So dd was born at the end of Feb and we've been sorting out the insurance/copays/nuisance stuff ever since. About 10 days ago, we got a bill from a collections agency for $73. to be paid to the hospital where I had dd. It was for a charge that our insurance company said was disputed and they had told us not to pay it in the first place. We contacted insurance co, were told to ignore, etc. So we did.
Today I got another bill from the collections agency, so I called the hospital. Was told we owed it and to pay or it would go against our credit rating. I told the woman from the hospital business office that I felt stuck between the insurance company and the hospital and asked them to pull it back from collections and give us a week to sort it out, she said they couldn't. I was calm and polite but somewhat annoyed throughout conversation, and I told her I wasn't impressed with the hospital's practices of sending a claim on less than 3 months after the event. Anyway, she hung up on me!
5 minutes later she called me back, was very polite, sorry we had been "cut off" etc. Said she had spoken to the billings department and that the 'codes didn't add up' so she had pulled our file back from the collections agency and would get it sorted out on tuesday, and that we were not to pay, she would be in touch, etc.
Something seems weird to me. Did she call back just because she was afraid I'd call and report her for hanging up? is she secretly sending our info on to every collections agency and screwing us? or was it just a misunderstanding that she's working to correct?
what do you think? I'm suspicious.
Re: what do you make of this? (long, insurance-related issue)
Did you get her name?

### Study questions
1 – In the post about the hospital bill, condense the paragraph beginning "5 minutes later she called me back" into a short list of its main facts.
2 – According to the post about the hospital bill, what amount did the collections agency bill ask to be paid to the hospital?

### Extracted data entries
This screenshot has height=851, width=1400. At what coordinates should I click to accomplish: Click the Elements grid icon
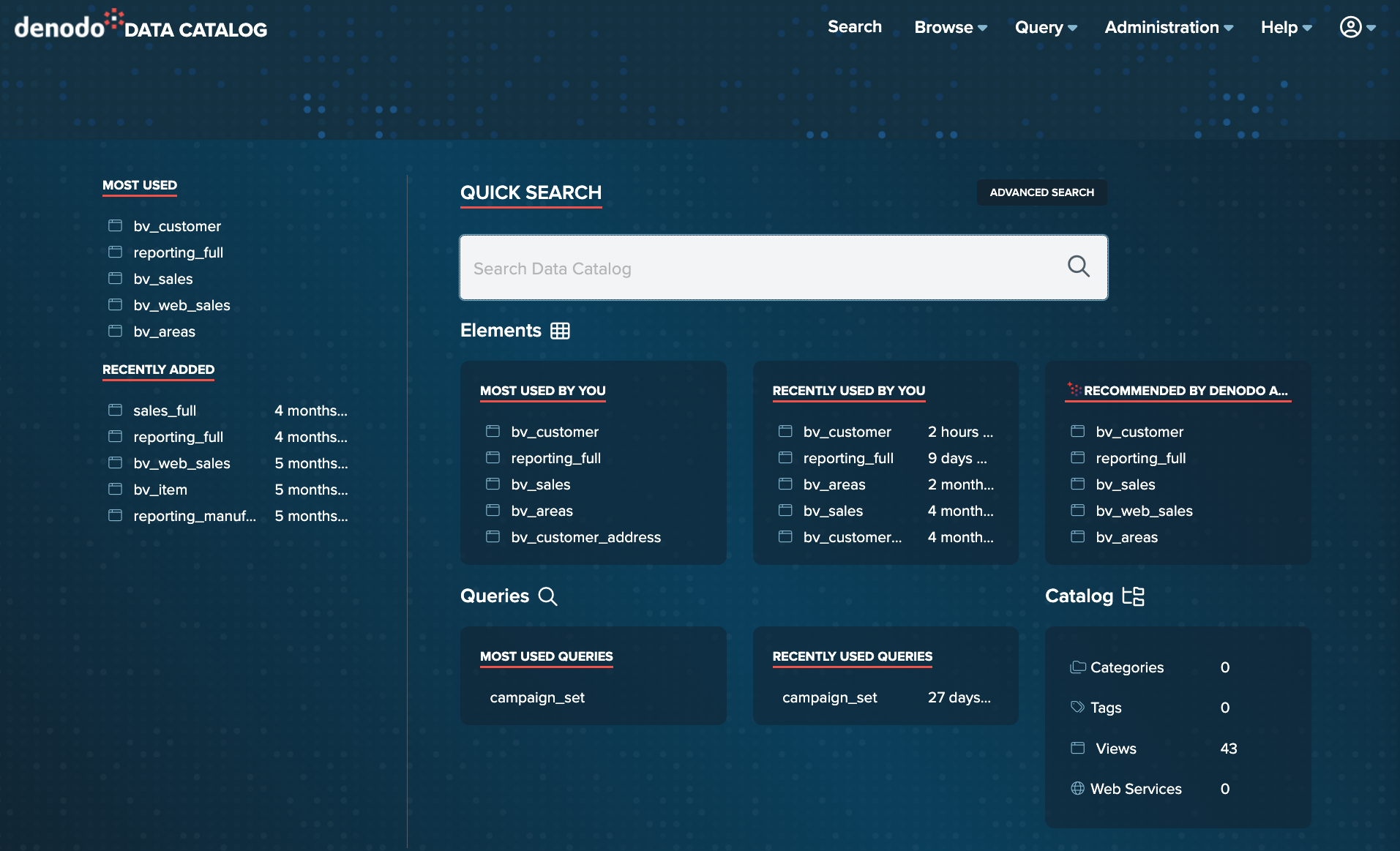coord(560,331)
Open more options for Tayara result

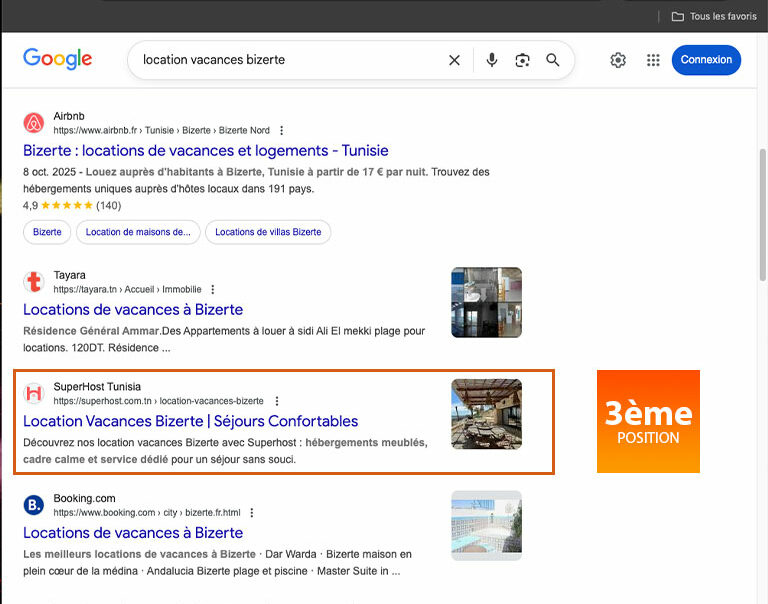click(213, 289)
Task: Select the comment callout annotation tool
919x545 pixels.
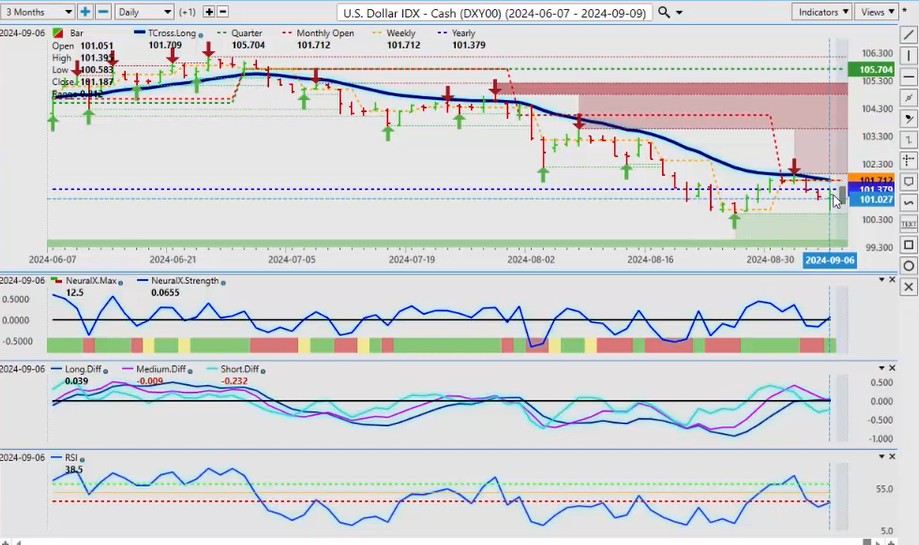Action: pos(908,182)
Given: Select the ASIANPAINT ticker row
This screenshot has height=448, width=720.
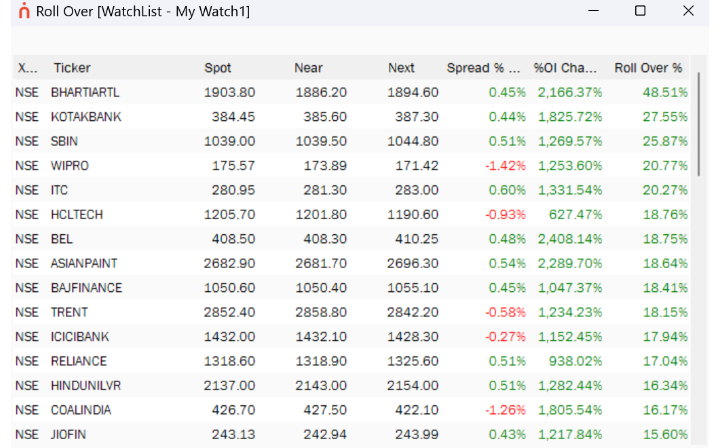Looking at the screenshot, I should pyautogui.click(x=351, y=263).

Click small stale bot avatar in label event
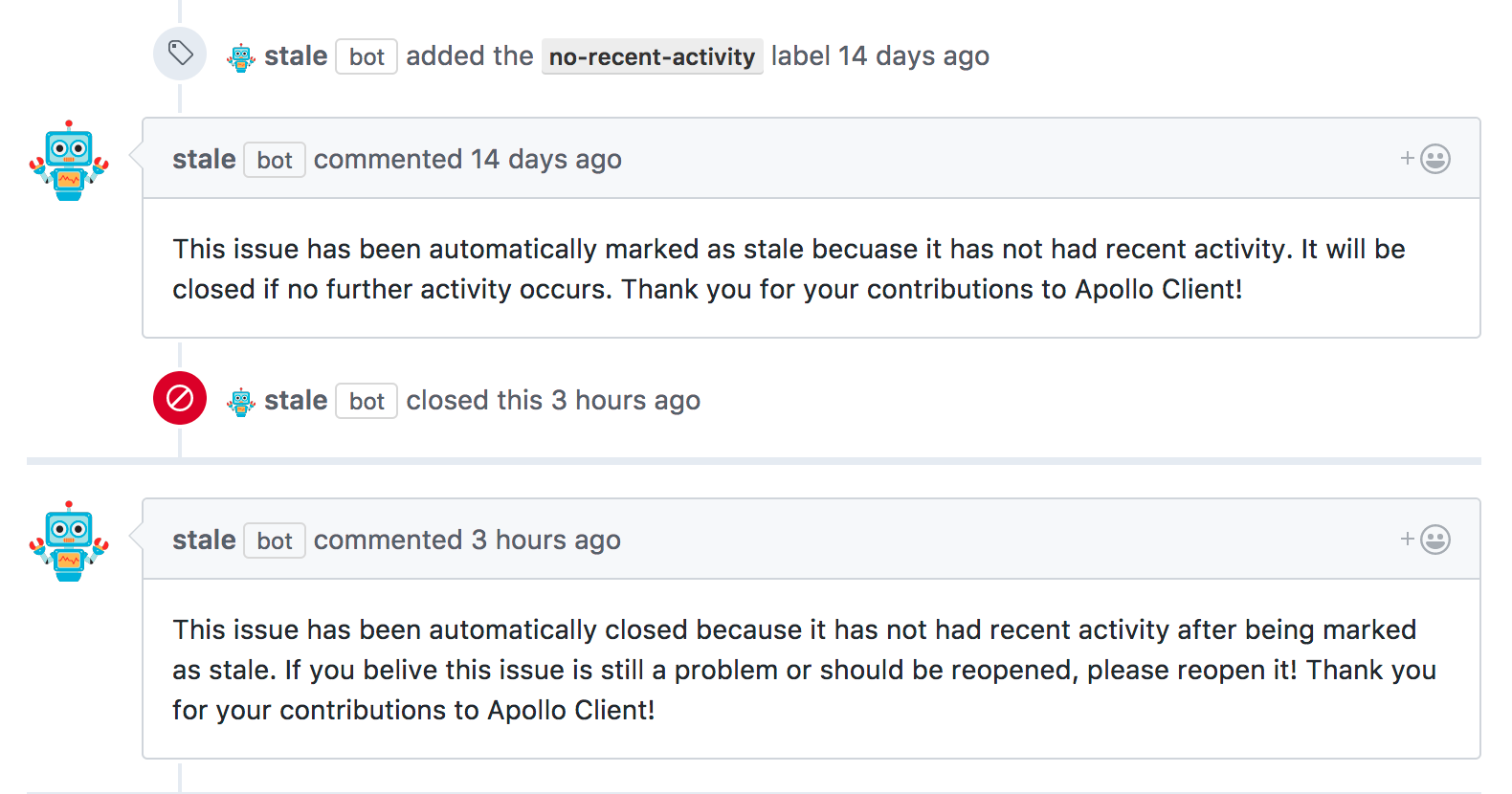click(x=241, y=57)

### Answers to the tasks
1 –
- Five minutes later, the woman from the hospital business office called back, polite and apologetic about being "cut off."
- She had spoken to the billings department, and the codes didn't add up.
- She had pulled the file back from the collections agency.
- She would get it sorted out on Tuesday.
- They were not to pay, and she would be in touch.

2 – $73